For the world's most lauded open source data platform, Hadoop is remarkably difficult to use, so Tuesday brings another company slinging a tool that entices managers and analysts into fiddling with the elephant.
This time it's analytics startup Platfora with the general release of its in-memory business intelligence layer atop Hadoop. Unlike rival BI engines, Platfora lets you interrogate your Hadoop-stored data via a graphical user interface – no need for terminal here, folks*.
Platfora is an "exploratory BI interface in the spirit of Tableau, Spotfire [but] built natively for the [Hadoop] stack. ... the primary interface is definitely a visual way of working with data," Platfora chief and former head of products for EMC Greenplum Ben Werther told The Register.
The company's plan to make Hadoop as easy to query as possible has struck a chord with the venture capital community, who smelled money and pumped $20m into the company in November, 2012.
Its GUI-heavy approach stands out from other methods of interrogating HDFS. Alternate tools designed to make the obtuse platform accessible work either by layering a SQL engine on top of Hadoop (Concurrent, EMC/Greenplum's HAWQ), making do with the worthy-but-clumsy Hive (Intel), or by pulling the data into another more friendly analytics system, such as ParAccel.
Though these systems can be useful – and in the case of Cloudera's query layer Impala or EMC/Greenplum's Hawq, much faster – they lack the ease-of-use features of Platfora, Werther says.
Platforma can also be accessed via SQL-like and JSON-like APIs, but this is not the priority, he said.
The technology also competes with standard BI tools such as Tableau, Qlikview, and Tibco Spotfire. "These are all fine solutions in a traditional SQL world," Werther says. "They claim they want to be Hadoop and work in a Hadoop world, but they don't have any of the architecture necessary to make this a first-class experience."
Platfora integrates directly with Hadoop, so companies do not need to suck the data into another ETL or data warehouse, he explained.
The technology has three layers – the web-based exploratory BI layer, a scale-out columnar-compressed in-memory engine, and the Hadoop data refinery which runs MapReduce jobs across HDFS data.
Platfora works by grabbing samples of data from HDFS to create a catalog that can be accessed via the web GUI. The system can handle delimited data, AVRO JSON, log records, regex-parseable data, and "other formats," Werther said.

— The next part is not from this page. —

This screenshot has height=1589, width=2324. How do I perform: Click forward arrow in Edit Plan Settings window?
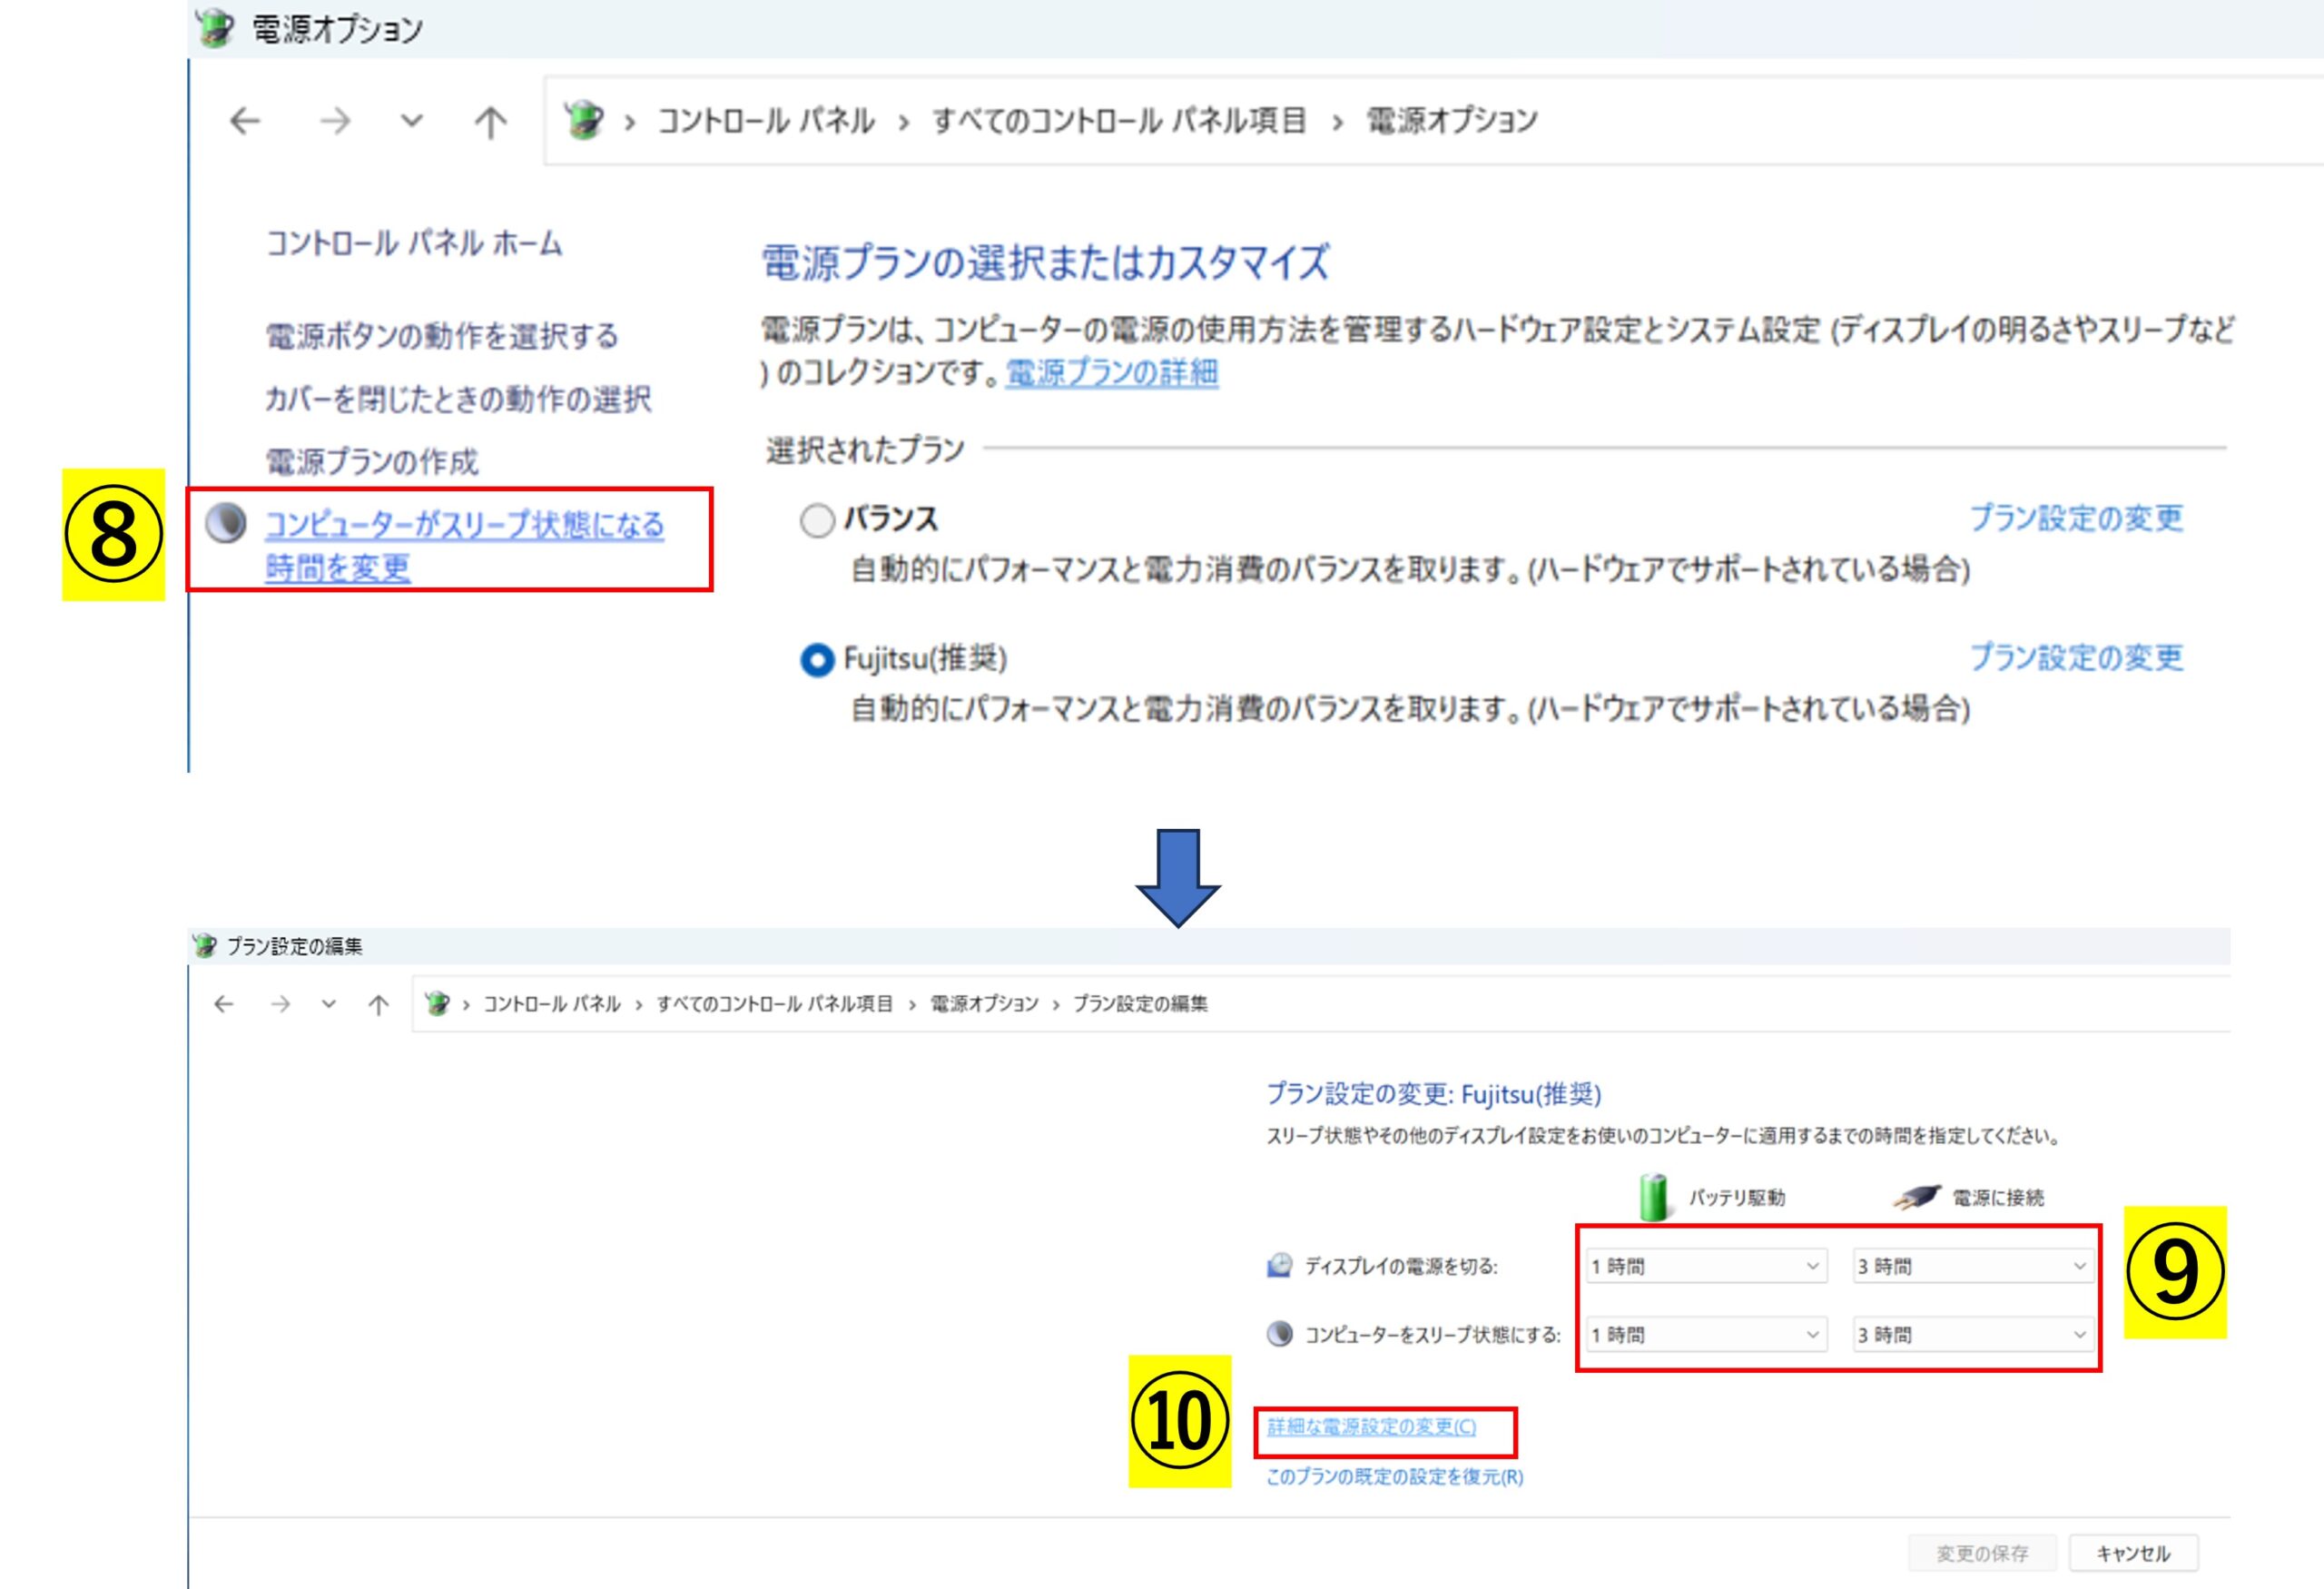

When users select the particular data they want to analyse, the system will plan a series of MapReduce jobs to spew data into a partitioned, columnar-compressed dimensional data mart – Platfora calls this a "lens" – which runs automatically. When this is done, the resultant blocks of data are pulled into the Platfora nodes and triple-replicated across disks for redundancy, then when a user makes a query the pieces are pulled into memory.
Perhaps the technology most similar to Platfora is SAP HANA, with both companies having the same belief about analytics – if you can, do it from memory. However, SAP is focused on bridging SAP transactional data and keeping all of it in memory, Werther said, while Platfora is more about providing a way to interface with a massive pool of HDFS data and selectively load it into memory.
The company has no special plans for an intermediary storage layer, like flash, Werther said. Pricing is done on a per-node basis, but was not disclosed.
There's a feeling brewing among users and developers that big-data tools cost too much and do too little, probably emanating from the eye-watering salaries needed to support Hadoop-whisperers and the fact that although these people may speak HDFS, they might not be the best at designing queries for it. Platfora's strategy of making money by prettying-up Hadoop is representative of the overall big-data industry, which is waking up to the fact that if HDFS truly is becoming the all-purpose storage format for ingested data, then there's money to be made by designing tools to let more people analyse it. ®
This begs the question as to how easy-to-use a data analysis system needs to be – after all, nothing is more dangerous for an organization than the pointy-haired denizens of the upper floors suddenly being able to query all stored data and develop opinions about what the business should really be doing, right?